** Start of Selected text **

SPECfp_rate95: The geometric mean of 10 normalized throughput ratios (one for each floating point benchmark) when compiled with aggressive optimization for each benchmark.
SPECfp_rate_base95: The geometric mean of 10 normalized throughput ratios (one for each floating point benchmark) when compiled with conservative optimization for each benchmark.

The ratio for each of the benchmarks are calculated a SPEC-determined reference time and the run time of the benchmark.

Q11: What is the difference between a "base" metric and a "non-base" metric?

A11: In order to provide comparisons across different computer hardware, SPEC had to provide the benchmarks as source code. Thus, in order to run the benchmarks, they must be compiled. There was agreement that the benchmarks should be compiled the way users compile programs. But how do users compile programs? On one side, people may experiment with many different compilers and compiler flags to achieve the best performance. On the other side, people may just compile with the basic options suggested by the compiler vendor. SPEC recognizes that they can not exactly match how everyone uses compilers, but two reference points are possible. The base metrics (i.e., "SPECint_base95") are required for all reported results and have set guidelines for compilation (i.e., the same flags must be used in the same order for all benchmarks). The non-base metrics (i.e., "SPECint95") are optional and have less strict requirement (i.e., different compiler options may be used on each benchmark.

A full description of the distinctions can be found in the SPEC95 Run and Reporting rules available with SPEC95.

Q12: What is the difference between a "rate" and a "non-rate" metric?

A12: There are several different ways to measure computer performance. One way is to measure how fast the computer completes a single task; this is a speed measure. Another way is to measure how many tasks a computer can accomplish in a certain amount of time; this is called a throughput, capacity or rate measure.

The SPEC speed metrics (i.e., SPECint95) are used for comparing the ability of a computer to complete single tasks. The SPEC rate measures (i.e., SPECint_rate95) the throughput or rate of a machine carrying out a number of tasks.

Q13: Why and/or when should I use SPEC95?

A13: Typically, the best measure of a system is your own application with your own workload. Unfortunately, it is often very difficult and expensive to get a wide base of reliable, repeatable and comparable measurements on different systems for your own application with your own workload. This may be due to time, money or other constraints. That's why benchmarks exist -- to act as a reference point for comparison. It's the same reason that EPA gas mileage exists although probably no driver in America gets exactly the EPA gas mileage. If you understand what benchmarks measure, they're useful. It's important to note that CINT95 and CFP95 are CPU-focused and not system focused benchmarks. These CPU benchmarks focus on only one portion of those factors that contribute to applications performance. An application whose bottleneck is say, graphics or network, will not be represented by these benchmarks. Understanding your own needs helps determine the relevance of the benchmarks.

Q14: Which metric should you use?

A14: As mentioned, this depends on your needs. SPEC provides the benchmarks and results as tools for you to use. You need to determine how you use a computer or what your performance requirements are, and then choose the appropriate SPEC benchmark or metrics.

** End of Selected text **

Reproduce word for word the stretch of the SPEC95 benchmark text from "SPECfp_rate_base95: The geometric" through "conservative optimization for each benchmark.".

** Start of Data **

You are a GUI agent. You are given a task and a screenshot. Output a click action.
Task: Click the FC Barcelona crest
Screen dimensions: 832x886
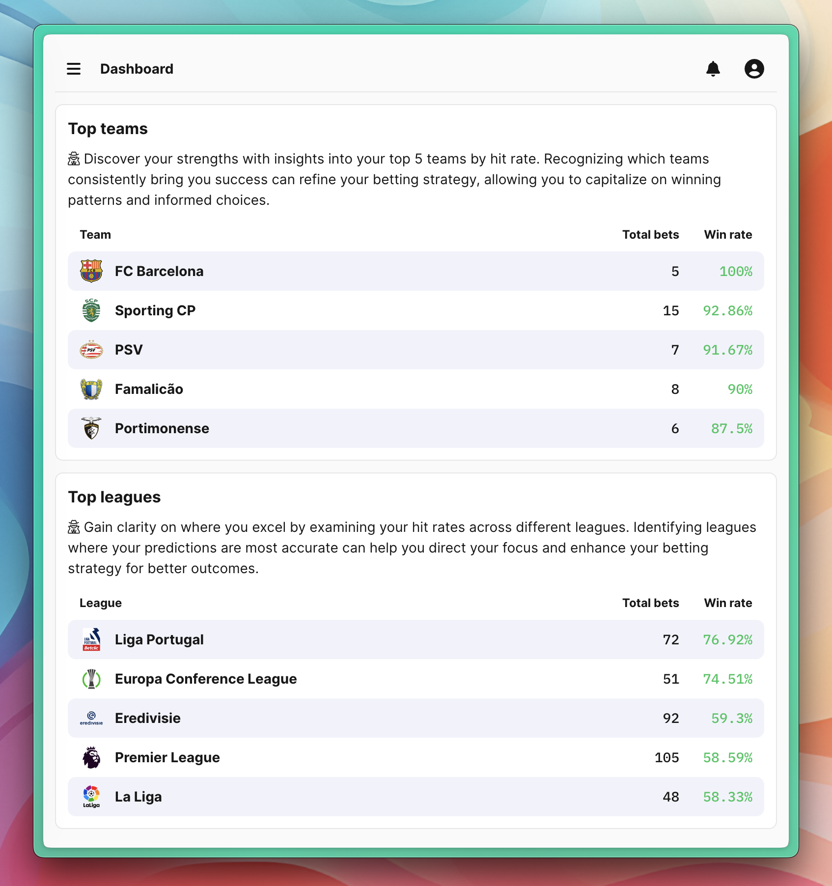pyautogui.click(x=91, y=271)
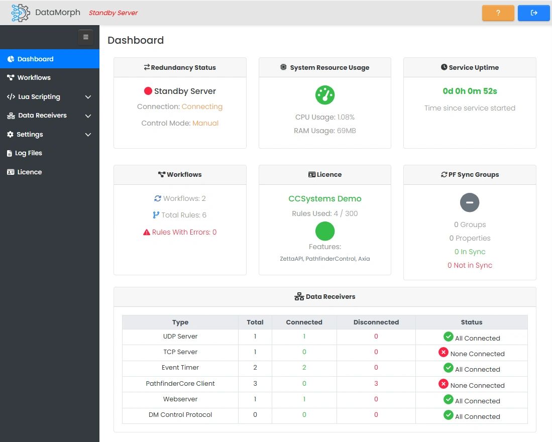Click the red Standby Server status dot
552x442 pixels.
point(148,91)
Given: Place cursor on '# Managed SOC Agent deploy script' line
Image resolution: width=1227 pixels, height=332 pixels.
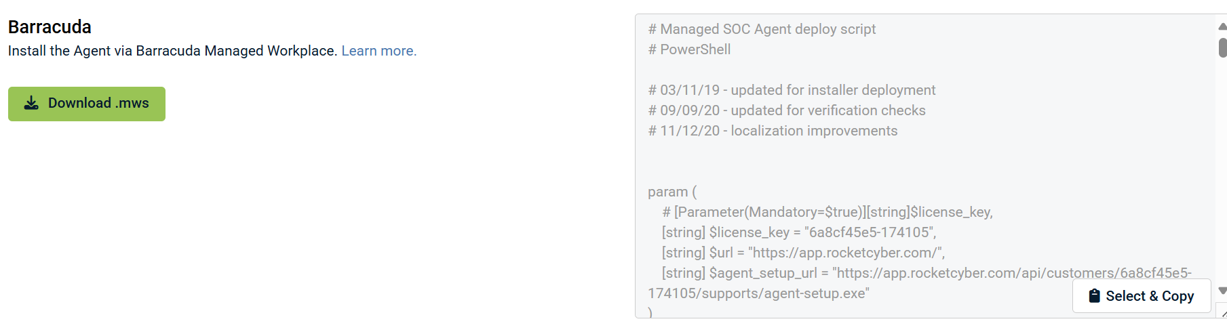Looking at the screenshot, I should [x=762, y=29].
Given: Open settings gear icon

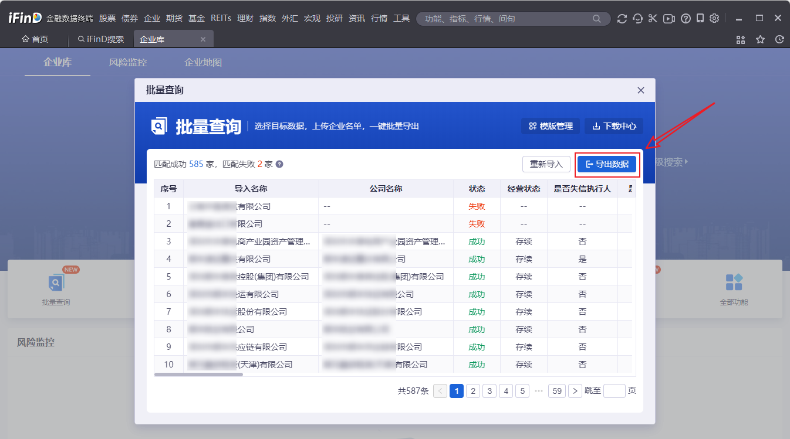Looking at the screenshot, I should coord(714,19).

** End of Data **

In response:
SPECfp_rate_base95: The geometric mean of 10 normalized throughput ratios (one for each floating point benchmark) when compiled with conservative optimization for each benchmark.